The report points out, however, that "up-front" lease money totaling up to $30 billion might prove too tempting for lawmakers in the future. It could pose "a very real risk of legislative redirection ... at budget crunch time" and be spent on things other than transportation.

Act 44 calls for raising turnpike tolls by 25 percent next year and an estimated 3 percent a year thereafter and imposing the same toll rates on I-80. The bill is expected to generate more than $116 billion over the next 50 years, including $83.3 billion for PennDOT for roads, bridges and public transit and $8 billion for I-80 improvements.

Since none of the revenue measures has taken effect, the turnpike commission has thus far borrowed money to advance $521.4 million to PennDOT.

The special House report puts Democrats at odds with Mr. Rendell, who is said to be preparing to announce a list of turnpike suitors from the private sector and their proposals to lease the 530-mile system for a period of up to 99 years.

"We shouldn't mortgage our future by leasing the turnpike to an outside firm, especially when that lease comes with higher tolls and possible future financial shortfalls," House Majority Whip Keith McCall, D-Carbon, said in a prepared statement.

He will release the report and discuss details today with Appropriations Committee Chairman Dwight Evans, D-Philadelphia, House Transportation Committee Chairman Joe Markosek, D-Monroeville, and experts from Penn State University and Harvard University, who examined data from private toll roads and current world financial markets in order to determine the best course of action.

The report states:

"A long-term corporate lease is likely to be a far less efficient strategy for generating funding than the current Act 44 payment stream of full public monetization [issuing bonds for expected future revenue for money today] by the Turnpike Commission.

"This is 'not just about the money.' There are important policy advantages to retaining government control of the turnpike as a strategic asset rather than ceding it to the private sectors for decades to come. This is the case whether or not I-80 is converted to a toll road."
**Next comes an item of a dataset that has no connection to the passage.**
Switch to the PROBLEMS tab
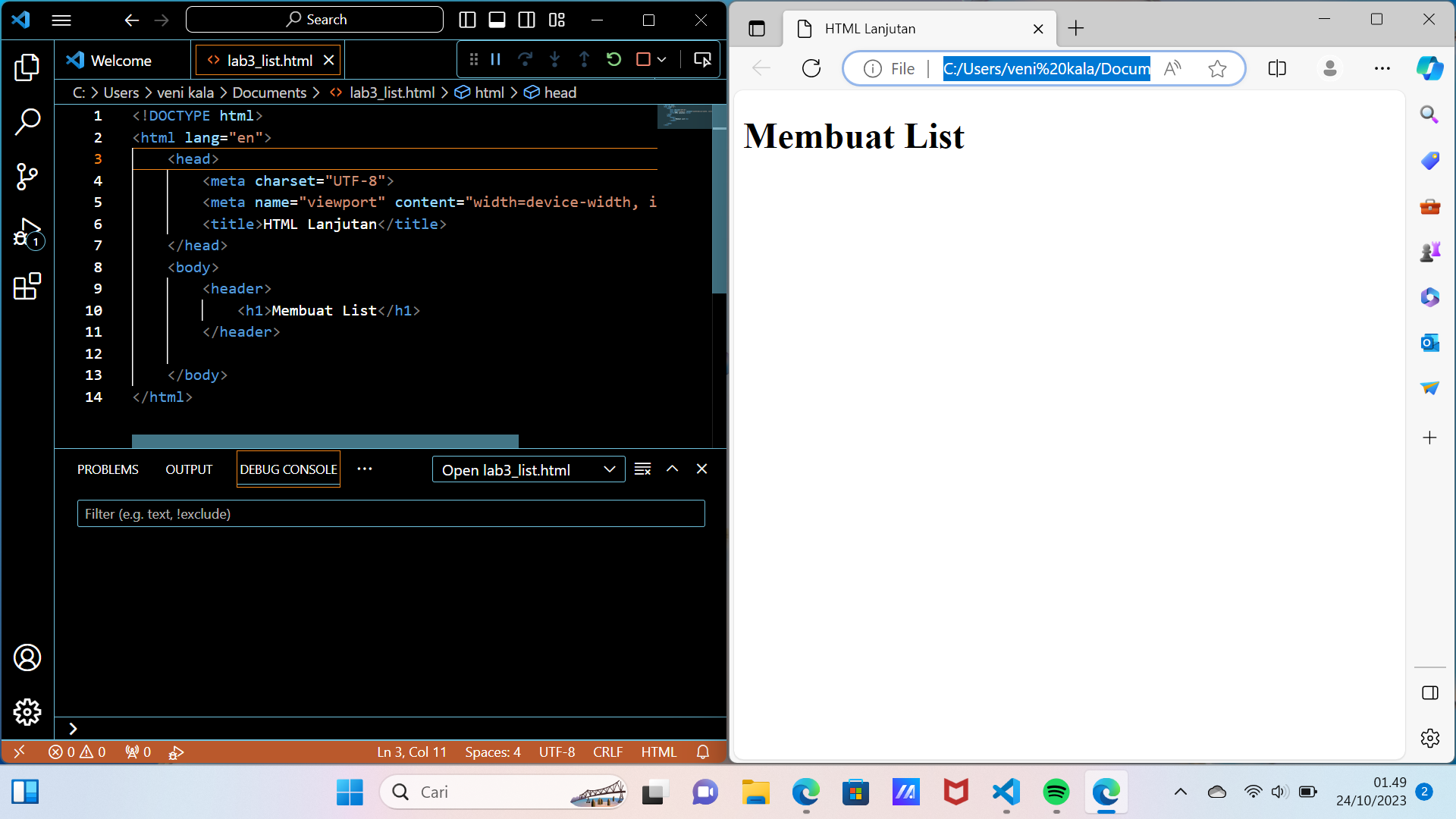This screenshot has height=819, width=1456. pos(107,469)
Before it can happen, the Federal Highway Administration must approve the joint request from PennDOT and the turnpike commission to turn I-80 into a toll road, a move opposed by residents and businesses along the corridor.
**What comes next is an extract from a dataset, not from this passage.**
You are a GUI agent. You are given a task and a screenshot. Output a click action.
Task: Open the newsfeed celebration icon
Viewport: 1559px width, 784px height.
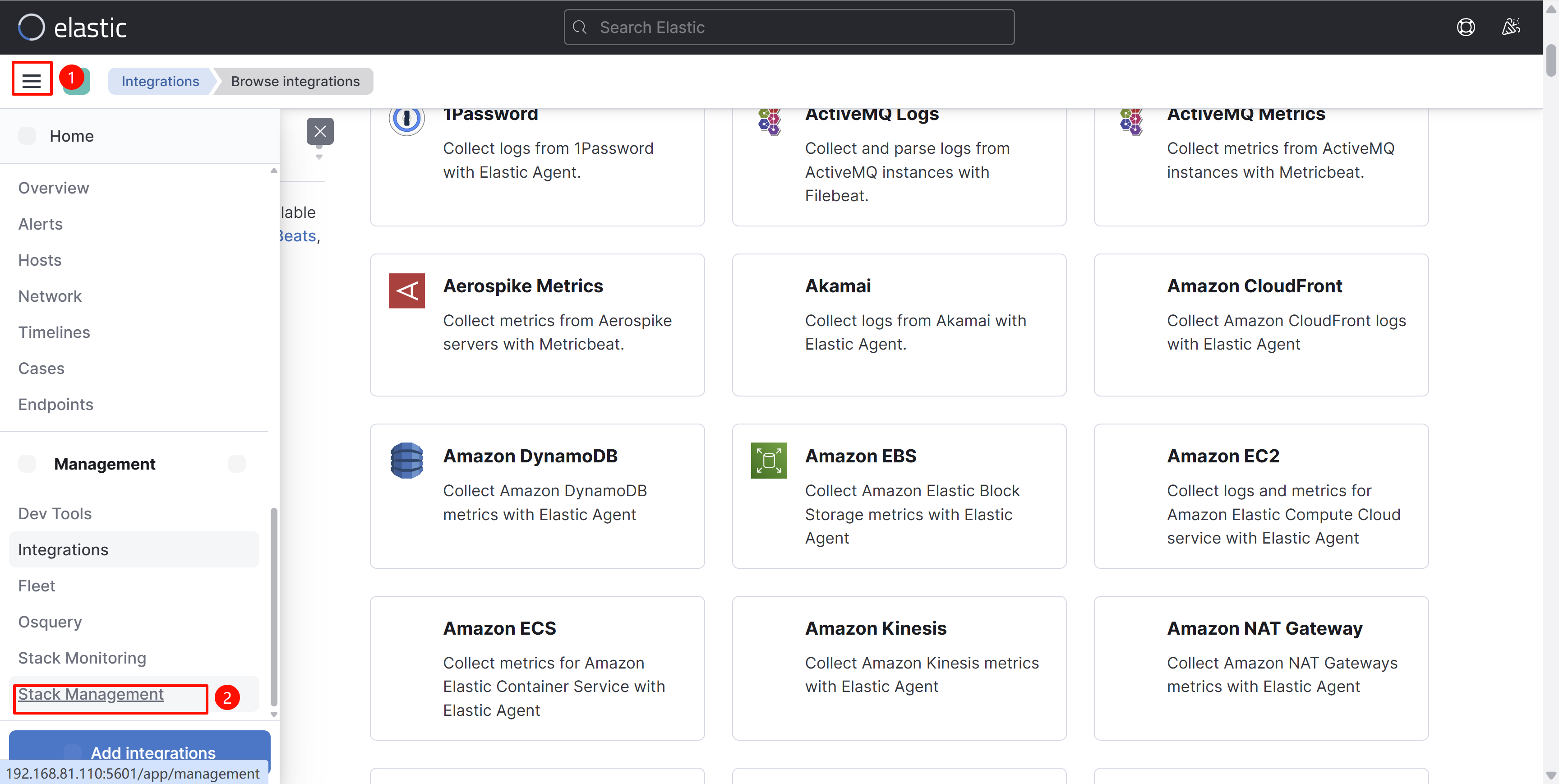pos(1511,27)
Clarion Mayor John Stroup, who's running for Congress, called tolling I-80 "an ill-advised scheme to shut down the economy of rural Pennsylvania" at a meeting with FHWA officials in Washington, D.C., last week.

The House report estimates that a private firm would increase tolls about 5 percent a year in order to return a reasonable profit to its investors.

It also looks at creating a nonprofit Public Benefit Corp. but concludes that would cost millions in start-up costs and, in essence, duplicate what the turnpike commission already has a half-century of experience doing.

"Under the control of a private concessionaire, the turnpike will be operated with a singular focus on the bottom line," the report says.

"The turnpike will cease to be an asset that state government can use to promote economic development and other social objectives and will no longer be part of a larger transportation network to be managed in a coordinated manner.

"We believe the Commonwealth is best served by staying the course with Act 44. If the [FHWA] fails to approve tolling on I-80, additional revenues can be generated through a full public monetization of the turnpike, by identifying other supplemental revenue sources, or by some combination of those approaches."

Pennsylvania is not the first to consider such leasing arrangements.

In October 2005, Chicago leased its eight-mile Chicago Skyway for 99 years for $1.82 billion. Most of the money is gone; it went to pay off road and city debts The old $2 toll is being raised a step at a time to $5 by 2017, when it will average 62.5 cents a mile.

In June 2006, Indiana leased its 157-mile Indiana Toll Road for 75 years for $3.85 billion. The money is programmed to be spent over 10 years to build other highways and bridges, while tolls are to be raised a minimum of 2 percent a year, depending on cost-of-living adjustments.